Enhancing care through
digital enablement

We continue to support local health services to embed digital healthcare approaches that enhance experiences and outcomes for consumers and clinicians.

Supporting the uptake and use of virtual care

We are providing tools, training and resources to support health services provide virtual care alternatives to patients and carers.

  • Improved access to information and resources through the Virtual Care Central site, which has reached 150,000+ site visits.
  • 20 local initiatives have now been published in our Spotlight on: Virtual Care series to share learnings and inspire others to adopt and integrate virtual care.
  • More than 3,000 people are now involved in our Virtual Care Network, providing opportunities for knowledge sharing, collaboration and networking.
  • We continued to support health services and consumers to access and use myVirtualCare (myVC).
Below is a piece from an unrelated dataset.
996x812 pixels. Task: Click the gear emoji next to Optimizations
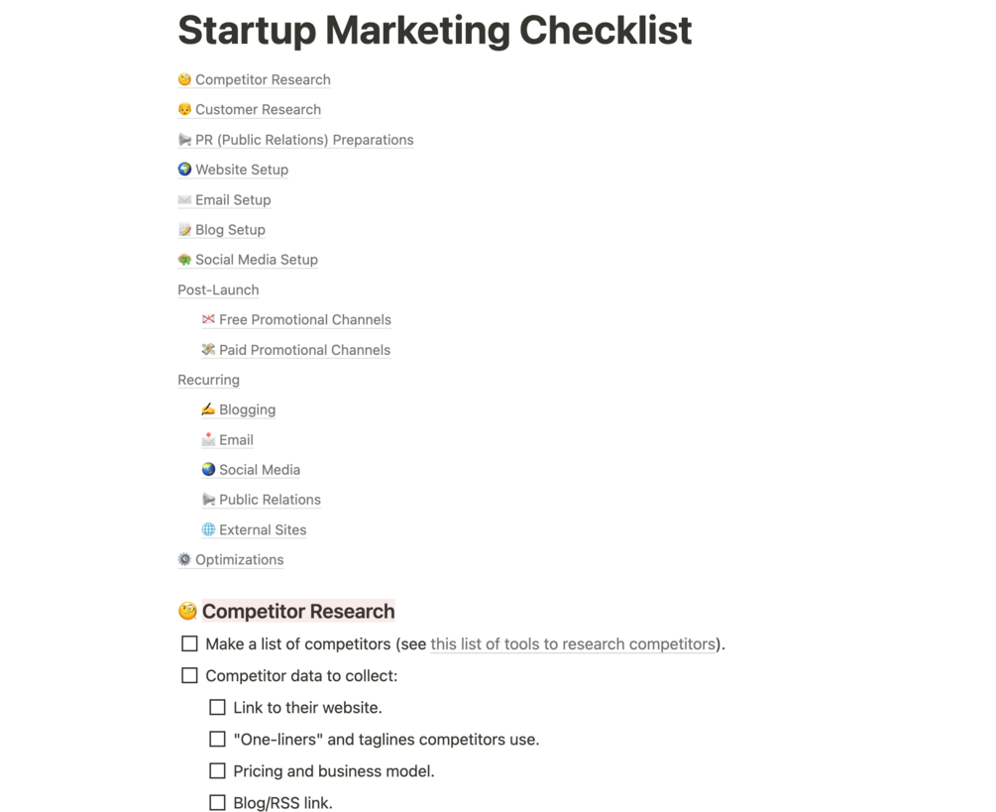184,560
This year on myVirtualCare

129000

consultations (making up over 450,000 since 2020)

82

new services established a myVC room (now totalling 1,054 services)

1176

training modules provided to NSW Health staff (now totalling over 12,000)
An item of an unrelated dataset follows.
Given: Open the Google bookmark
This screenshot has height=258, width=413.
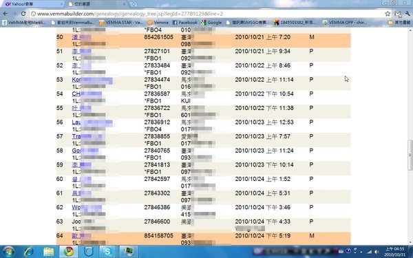Looking at the screenshot, I should (x=211, y=23).
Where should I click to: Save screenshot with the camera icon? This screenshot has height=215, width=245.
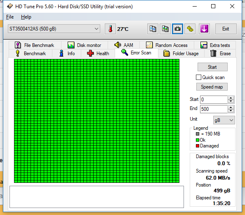(x=177, y=29)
Survey data from April 2022 to June 2023 captured feedback from more than 17,000 consumers about their experience with virtual care:

  • 96% said virtual care was good or very good (3% improvement in ‘very good’ response).
  • 89% said virtual care was better or the same as in-person (10% increase for ‘better’ response).

Virtual care is helping people during end of life and palliative care

We are working with key partners to support the use of virtual care modalities during end-of-life and palliative care.

  • Facilitated workshops for 150+ clinicians on ‘how to have difficult conversations’ in a virtual environment.
  • Almost all (17 of 18) local health districts and specialty health networks have adopted the myVC platform into their specialist palliative care services.
  • Developed a range of resources and case studies, including videos, to explain the benefits of virtual palliative care for clinicians, patients and their carers.
  • Translated the consumer information sheet about Attending your virtual palliative care appointment into 15 languages.

New ways to deliver training through virtual reality

A new virtual reality training program was launched in July, enabling emergency nurses across NSW to gain valuable experience in treating patients experiencing a time-critical stroke.

We are exploring how the same virtual reality platform can be used for staff training in other clinical fields.

Supporting quality improvement through automated data capture

We partnered with eHealth NSW to co-design the trauma prototype for a single state-level electronic clinical quality registry. This aimed to provide data that is close to real-time to identify areas of improvement for trauma care, and enabled automated data extraction to minimise the burden of manual data entry for staff.